*Brief*: Leave out the pictures and repeat every record exactly.

(Records contained in a dataset)
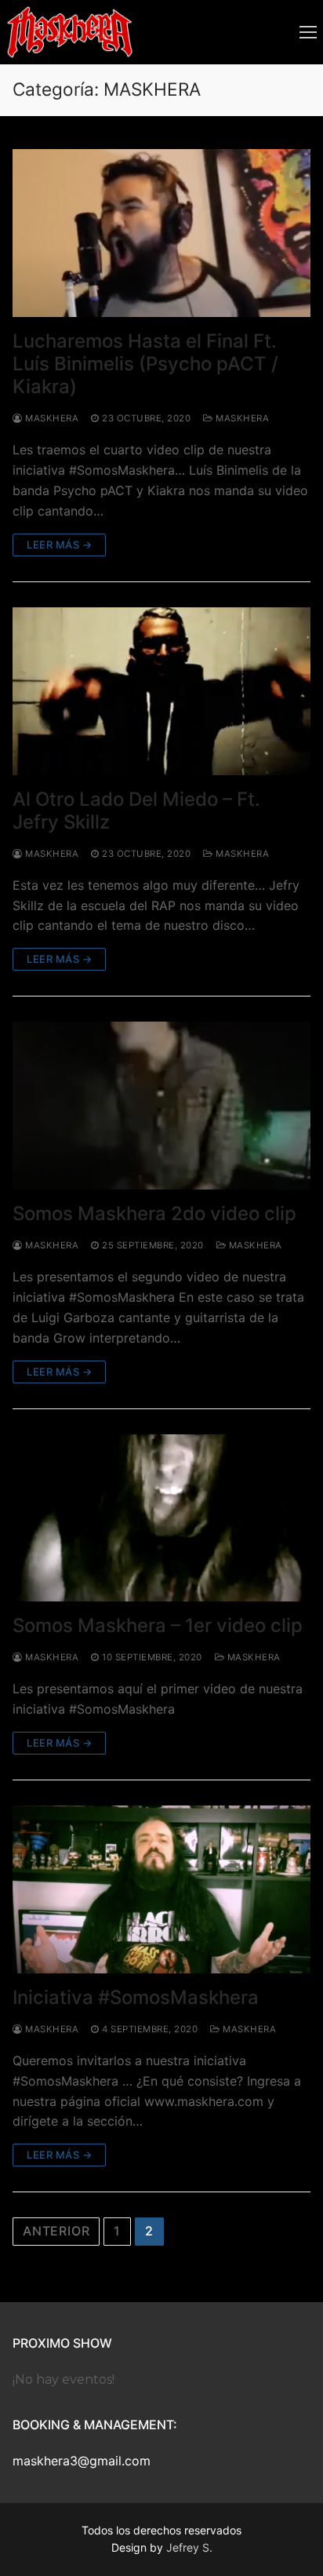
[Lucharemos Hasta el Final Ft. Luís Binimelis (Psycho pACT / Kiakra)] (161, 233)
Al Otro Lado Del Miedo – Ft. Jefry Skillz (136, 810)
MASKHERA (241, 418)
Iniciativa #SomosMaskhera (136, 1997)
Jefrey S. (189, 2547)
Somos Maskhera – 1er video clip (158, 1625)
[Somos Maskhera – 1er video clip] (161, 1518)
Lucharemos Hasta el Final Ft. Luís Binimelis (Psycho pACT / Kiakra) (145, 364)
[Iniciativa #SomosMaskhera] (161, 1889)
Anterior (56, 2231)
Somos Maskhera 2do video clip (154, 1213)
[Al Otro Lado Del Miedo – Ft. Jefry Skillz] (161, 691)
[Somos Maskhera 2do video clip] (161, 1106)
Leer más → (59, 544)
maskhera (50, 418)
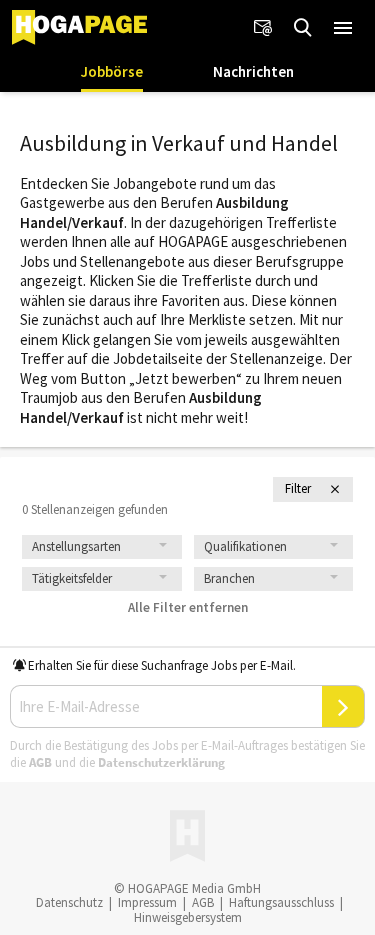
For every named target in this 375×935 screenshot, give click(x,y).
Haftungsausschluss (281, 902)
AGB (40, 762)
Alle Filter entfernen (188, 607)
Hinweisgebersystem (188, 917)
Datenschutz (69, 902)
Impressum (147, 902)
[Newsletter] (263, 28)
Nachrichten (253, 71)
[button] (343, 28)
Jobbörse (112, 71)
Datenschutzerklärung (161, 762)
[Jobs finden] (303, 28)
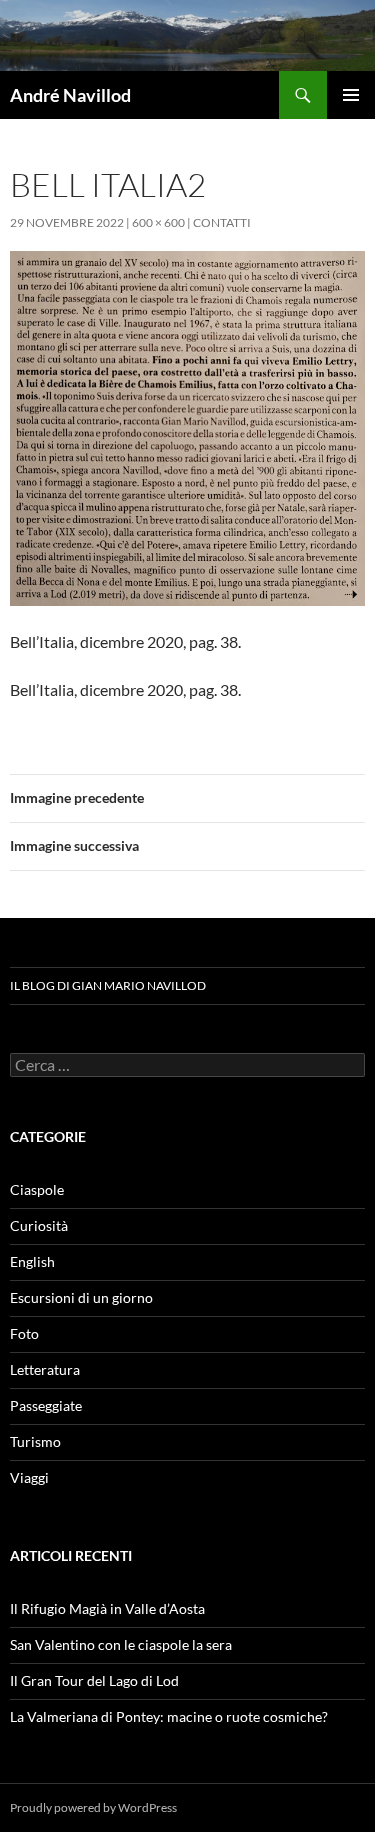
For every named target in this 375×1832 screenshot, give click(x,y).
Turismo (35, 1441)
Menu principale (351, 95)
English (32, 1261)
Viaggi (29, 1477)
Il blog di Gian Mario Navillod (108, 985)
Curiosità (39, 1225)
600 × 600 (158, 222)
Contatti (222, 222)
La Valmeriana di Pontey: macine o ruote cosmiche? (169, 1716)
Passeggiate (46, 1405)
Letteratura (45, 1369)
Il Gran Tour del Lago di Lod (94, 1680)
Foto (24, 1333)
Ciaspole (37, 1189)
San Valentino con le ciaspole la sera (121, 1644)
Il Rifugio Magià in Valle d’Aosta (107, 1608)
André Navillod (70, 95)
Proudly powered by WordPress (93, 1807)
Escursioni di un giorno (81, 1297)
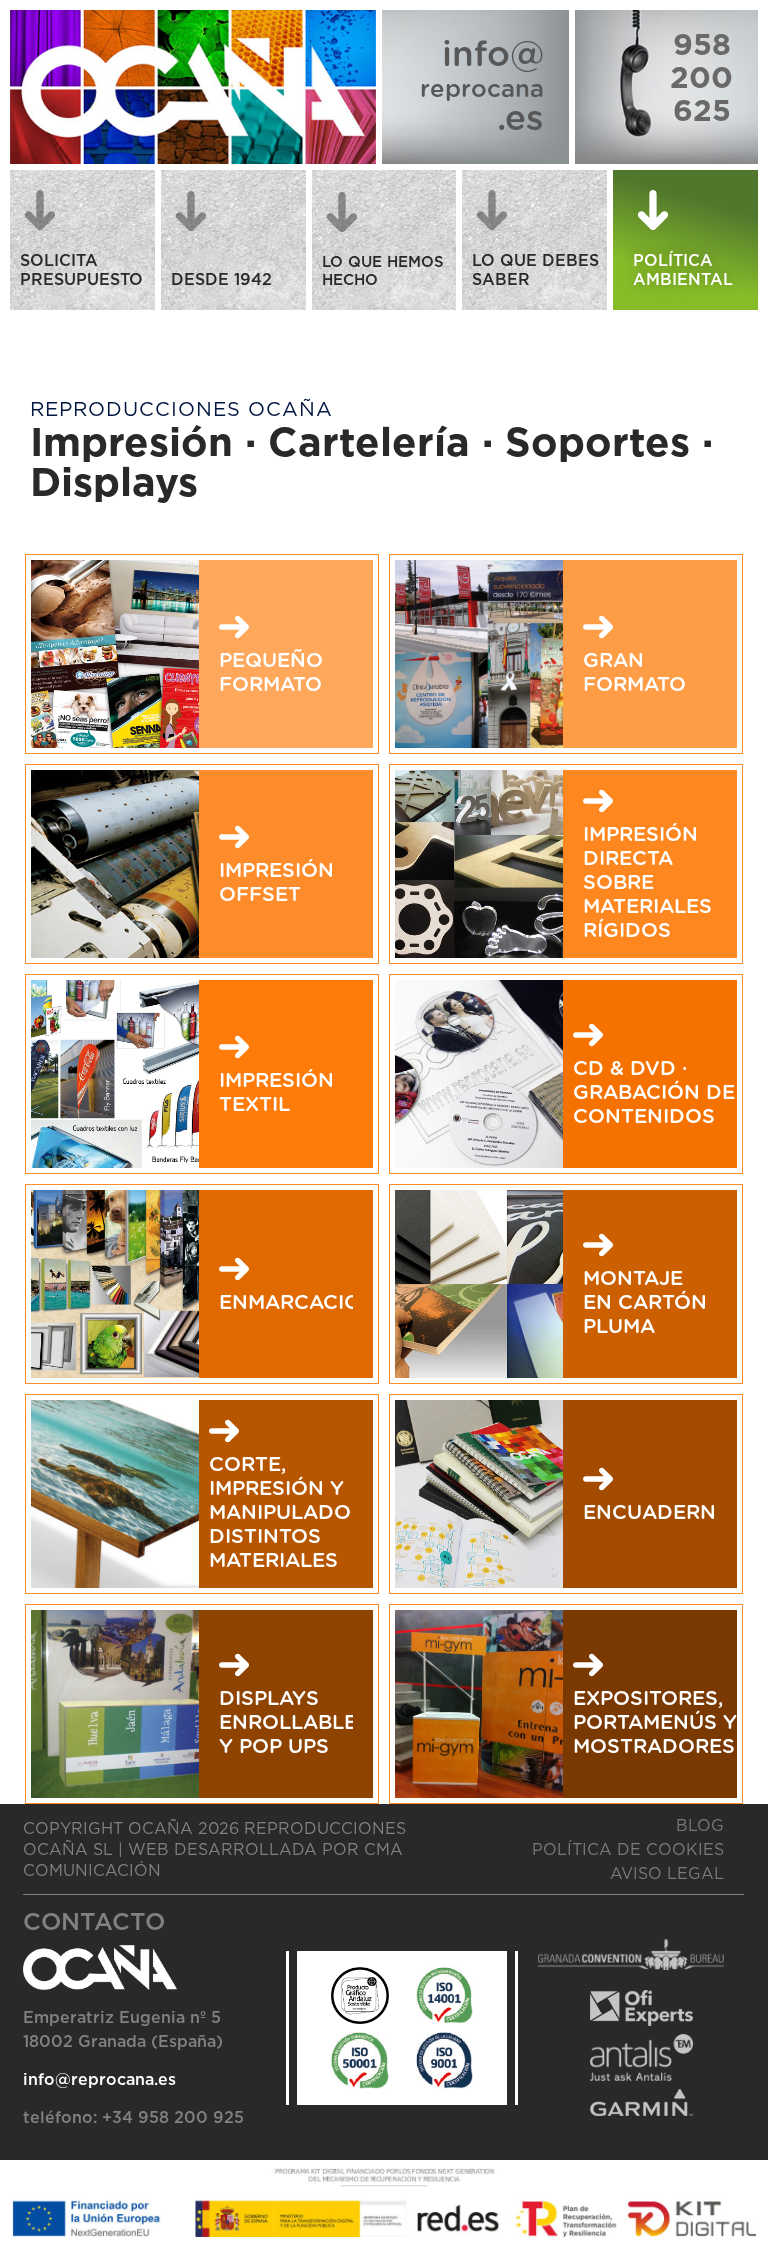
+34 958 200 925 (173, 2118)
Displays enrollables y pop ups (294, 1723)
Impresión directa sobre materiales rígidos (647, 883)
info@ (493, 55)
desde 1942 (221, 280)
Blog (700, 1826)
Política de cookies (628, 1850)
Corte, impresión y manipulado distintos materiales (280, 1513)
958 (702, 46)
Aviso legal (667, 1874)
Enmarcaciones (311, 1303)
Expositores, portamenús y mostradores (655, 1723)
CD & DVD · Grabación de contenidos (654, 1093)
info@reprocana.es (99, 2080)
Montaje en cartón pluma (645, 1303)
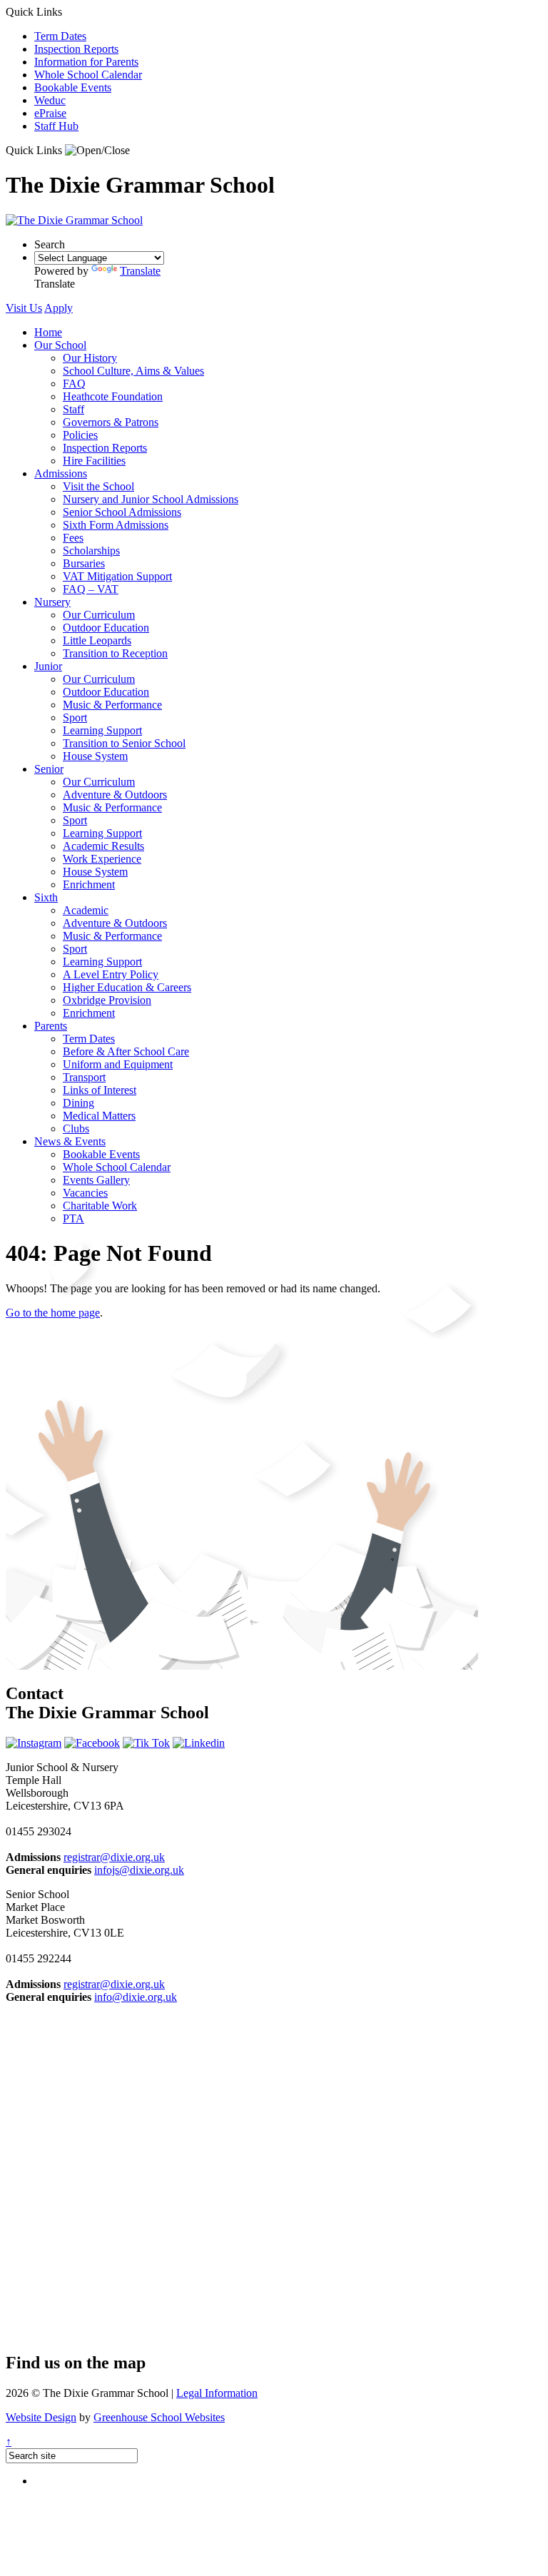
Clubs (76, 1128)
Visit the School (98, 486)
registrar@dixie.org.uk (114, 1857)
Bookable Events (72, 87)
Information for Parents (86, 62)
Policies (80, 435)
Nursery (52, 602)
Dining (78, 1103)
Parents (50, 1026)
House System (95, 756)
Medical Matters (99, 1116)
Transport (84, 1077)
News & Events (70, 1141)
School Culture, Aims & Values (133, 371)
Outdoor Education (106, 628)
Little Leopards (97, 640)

*Problem solution*:
[Lucharemos Hasta el Final Ft. Luís Binimelis (Psycho pACT / Kiakra)] (161, 233)
Al Otro Lado Del Miedo – Ft. Jefry Skillz (136, 810)
MASKHERA (241, 418)
Iniciativa #SomosMaskhera (136, 1997)
Jefrey S. (189, 2547)
Somos Maskhera – 1er video clip (158, 1625)
[Somos Maskhera – 1er video clip] (161, 1518)
Lucharemos Hasta el Final Ft. Luís Binimelis (Psycho pACT / Kiakra) (145, 364)
[Iniciativa #SomosMaskhera] (161, 1889)
Anterior (56, 2231)
Somos Maskhera 2do video clip (154, 1213)
[Al Otro Lado Del Miedo – Ft. Jefry Skillz] (161, 691)
[Somos Maskhera 2do video clip] (161, 1106)
Leer más → (59, 544)
maskhera (50, 418)
For every named target in this 375×935 screenshot, give click(x,y).
Haftungsausschluss (281, 902)
AGB (40, 762)
Alle Filter entfernen (188, 607)
Hinweisgebersystem (188, 917)
Datenschutz (69, 902)
Impressum (147, 902)
[Newsletter] (263, 28)
Nachrichten (253, 71)
[button] (343, 28)
Jobbörse (112, 71)
Datenschutzerklärung (161, 762)
[Jobs finden] (303, 28)
For every named target in this 375×1832 screenshot, give click(x,y).
Turismo (35, 1441)
Menu principale (351, 95)
English (32, 1261)
Viaggi (29, 1477)
Il blog di Gian Mario Navillod (108, 985)
Curiosità (39, 1225)
600 × 600 (158, 222)
Contatti (222, 222)
La Valmeriana di Pontey: macine o ruote cosmiche? (169, 1716)
Passeggiate (46, 1405)
Letteratura (45, 1369)
Il Gran Tour del Lago di Lod (94, 1680)
Foto (24, 1333)
Ciaspole (37, 1189)
San Valentino con le ciaspole la sera (121, 1644)
Il Rifugio Magià in Valle d’Aosta (107, 1608)
André Navillod (70, 95)
Proudly powered by WordPress (93, 1807)
Escursioni di un giorno (81, 1297)
+34 958 200 925 (173, 2118)
Displays enrollables y pop ups (294, 1723)
Impresión directa sobre materiales rígidos (647, 883)
info@ (493, 55)
desde 1942 (221, 280)
Blog (700, 1826)
Política de cookies (628, 1850)
Corte, impresión y manipulado distintos materiales (280, 1513)
958 (702, 46)
Aviso legal (667, 1874)
Enmarcaciones (311, 1303)
Expositores, portamenús y mostradores (655, 1723)
CD & DVD · Grabación de contenidos (654, 1093)
info@reprocana.es (99, 2080)
Montaje en cartón pluma (645, 1303)
Clubs (76, 1128)
Visit the School (98, 486)
registrar@dixie.org.uk (114, 1857)
Bookable Events (72, 87)
Information for Parents (86, 62)
Policies (80, 435)
Nursery (52, 602)
Dining (78, 1103)
Parents (50, 1026)
House System (95, 756)
Medical Matters (99, 1116)
Transport (84, 1077)
News & Events (70, 1141)
School Culture, Aims & Values (133, 371)
Outdoor Education (106, 628)
Little Leopards (97, 640)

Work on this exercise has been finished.